Goals:
(1) Transcribe a passage from the ring light blog post word for word, beginning at the words "My New Zeus" and stopping after the words "man in brown!".
(2) Summarize the ring light blog post in two sentences.
(3) In the ring light blog post, what carrier delivered the Ring Master?

Quoted passage:
Sunday, July 19, 2009

My New Zeus Ring Light

My new toy Zeus "Ring Master" ring light arrived a couple of days ago via UPS. Nothing broken or damaged. Thank you man in brown!

Although "Ring Master" sounds a bit circus-like, many of Paul C. Buff's products have creatively entertaining names: Think "Alien Bees" and "Moon Unit."

Moon Unit, BTW, is also the late Frank Zappa's daughter's given name. Paul C. Buff? A Frank Zappa fan? Possibly. If so, maybe Buff will come out with a Zappa Crappa strobe attachment? Use your imagination to decide how a product named Zappa Crappa would modify the light. I'm guessing the Zappa Crappa modifier would attach with a Dweezil.

Sorry for the detour. I sometimes become a bit ADD impaired.

Back on topic...

I haven't used the Ring Master yet, other than to assemble it and fire off a few pops to insure it works, but I do have some initial reactions. You knew I would, right?

While it's size is about what I expected, the unit is lighter than I thought it would be. That's a good thing for obvious reasons.

The removable attachment bracket is a clever design, enabling photographers to either mount a camera to the ring light, mount it--with or without a camera attached--to a tripod, mount the ring light to a stand or boom, or to hand-hold it with or without a camera on-board.

Build quality, however, is something I'm concerned about. Surprising, since the Ring Master is part of Buff's "Zeus" line, named for Greek mythology's King of all Gods and, by default and according to ancient Greek lore, the strongest and most invincible god chillin' on Mt. Olympus.

Perhaps it's the Ring Master's light weight that causes me to be concerned about its build quality? Some of this product is made of plastic. The chassis and reflector, OTOH, are made of some sort of formed (and painted black) sheet metal. I think it's light-weight aluminum: Al-loo-min-ee-um for any Brits reading the blog. But I'm not 100% sure on that one. (Dammit, Jim! I'm a photographer not a metallurgist!)

[Records of locating words and elements]

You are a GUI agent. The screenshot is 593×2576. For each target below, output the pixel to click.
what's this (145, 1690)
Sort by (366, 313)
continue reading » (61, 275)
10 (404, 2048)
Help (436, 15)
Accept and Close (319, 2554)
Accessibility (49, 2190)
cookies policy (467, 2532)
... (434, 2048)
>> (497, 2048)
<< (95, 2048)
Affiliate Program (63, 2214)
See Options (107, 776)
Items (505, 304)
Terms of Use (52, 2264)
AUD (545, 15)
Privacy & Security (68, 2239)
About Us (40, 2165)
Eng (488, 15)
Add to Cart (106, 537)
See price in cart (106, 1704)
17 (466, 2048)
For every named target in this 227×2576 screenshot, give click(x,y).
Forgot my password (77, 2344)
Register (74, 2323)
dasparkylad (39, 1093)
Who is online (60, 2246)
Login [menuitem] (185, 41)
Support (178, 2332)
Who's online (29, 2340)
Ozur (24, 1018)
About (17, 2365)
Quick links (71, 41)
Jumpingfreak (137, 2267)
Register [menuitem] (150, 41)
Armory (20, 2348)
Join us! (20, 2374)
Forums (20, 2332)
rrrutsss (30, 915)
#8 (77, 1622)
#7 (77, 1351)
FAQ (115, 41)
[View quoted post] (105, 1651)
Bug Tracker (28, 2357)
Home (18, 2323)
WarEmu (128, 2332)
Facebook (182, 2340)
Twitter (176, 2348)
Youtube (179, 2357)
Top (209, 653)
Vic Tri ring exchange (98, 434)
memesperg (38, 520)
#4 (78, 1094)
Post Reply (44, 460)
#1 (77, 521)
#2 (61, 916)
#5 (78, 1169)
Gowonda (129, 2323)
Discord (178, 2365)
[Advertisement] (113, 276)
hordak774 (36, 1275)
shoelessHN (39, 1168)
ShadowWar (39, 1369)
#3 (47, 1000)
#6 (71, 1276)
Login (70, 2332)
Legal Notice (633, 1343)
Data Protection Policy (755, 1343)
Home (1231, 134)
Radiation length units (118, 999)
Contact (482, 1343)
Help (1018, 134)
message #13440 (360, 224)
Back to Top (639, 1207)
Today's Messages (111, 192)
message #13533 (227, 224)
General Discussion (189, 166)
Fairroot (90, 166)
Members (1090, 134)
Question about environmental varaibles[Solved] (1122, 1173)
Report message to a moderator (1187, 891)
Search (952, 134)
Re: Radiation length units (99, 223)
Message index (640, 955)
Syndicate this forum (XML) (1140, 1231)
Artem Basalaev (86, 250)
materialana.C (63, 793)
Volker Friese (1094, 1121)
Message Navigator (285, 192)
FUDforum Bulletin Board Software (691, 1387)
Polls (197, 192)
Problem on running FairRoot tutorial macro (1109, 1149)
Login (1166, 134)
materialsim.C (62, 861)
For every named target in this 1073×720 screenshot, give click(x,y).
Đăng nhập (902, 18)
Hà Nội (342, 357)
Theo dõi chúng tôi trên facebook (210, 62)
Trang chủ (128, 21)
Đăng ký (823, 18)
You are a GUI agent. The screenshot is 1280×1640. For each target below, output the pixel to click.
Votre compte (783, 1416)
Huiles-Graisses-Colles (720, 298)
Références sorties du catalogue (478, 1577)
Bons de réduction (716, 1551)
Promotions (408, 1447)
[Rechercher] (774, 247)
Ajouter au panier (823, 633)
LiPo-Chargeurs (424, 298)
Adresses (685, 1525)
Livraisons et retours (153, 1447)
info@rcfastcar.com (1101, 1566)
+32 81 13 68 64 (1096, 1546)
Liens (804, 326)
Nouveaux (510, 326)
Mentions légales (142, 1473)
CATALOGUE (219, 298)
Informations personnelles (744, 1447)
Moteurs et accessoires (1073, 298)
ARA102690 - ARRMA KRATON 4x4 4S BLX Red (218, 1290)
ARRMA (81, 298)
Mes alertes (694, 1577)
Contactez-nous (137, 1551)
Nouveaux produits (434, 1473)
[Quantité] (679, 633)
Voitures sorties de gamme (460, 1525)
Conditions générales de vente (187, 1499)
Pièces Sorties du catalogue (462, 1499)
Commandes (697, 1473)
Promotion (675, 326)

Solutions per task:
(1)
My New Zeus Ring Light

My new toy Zeus "Ring Master" ring light arrived a couple of days ago via UPS. Nothing broken or damaged. Thank you man in brown!

(2) The writer's new Zeus "Ring Master" ring light arrived undamaged via UPS, and after only assembling it and firing a few test pops, the writer finds it lighter than expected and calls its removable attachment bracket a clever design that allows many mounting options. The writer is concerned about its build quality, though, since some of it is plastic while the chassis and reflector are formed sheet metal, possibly aluminum.

(3) UPS delivered it.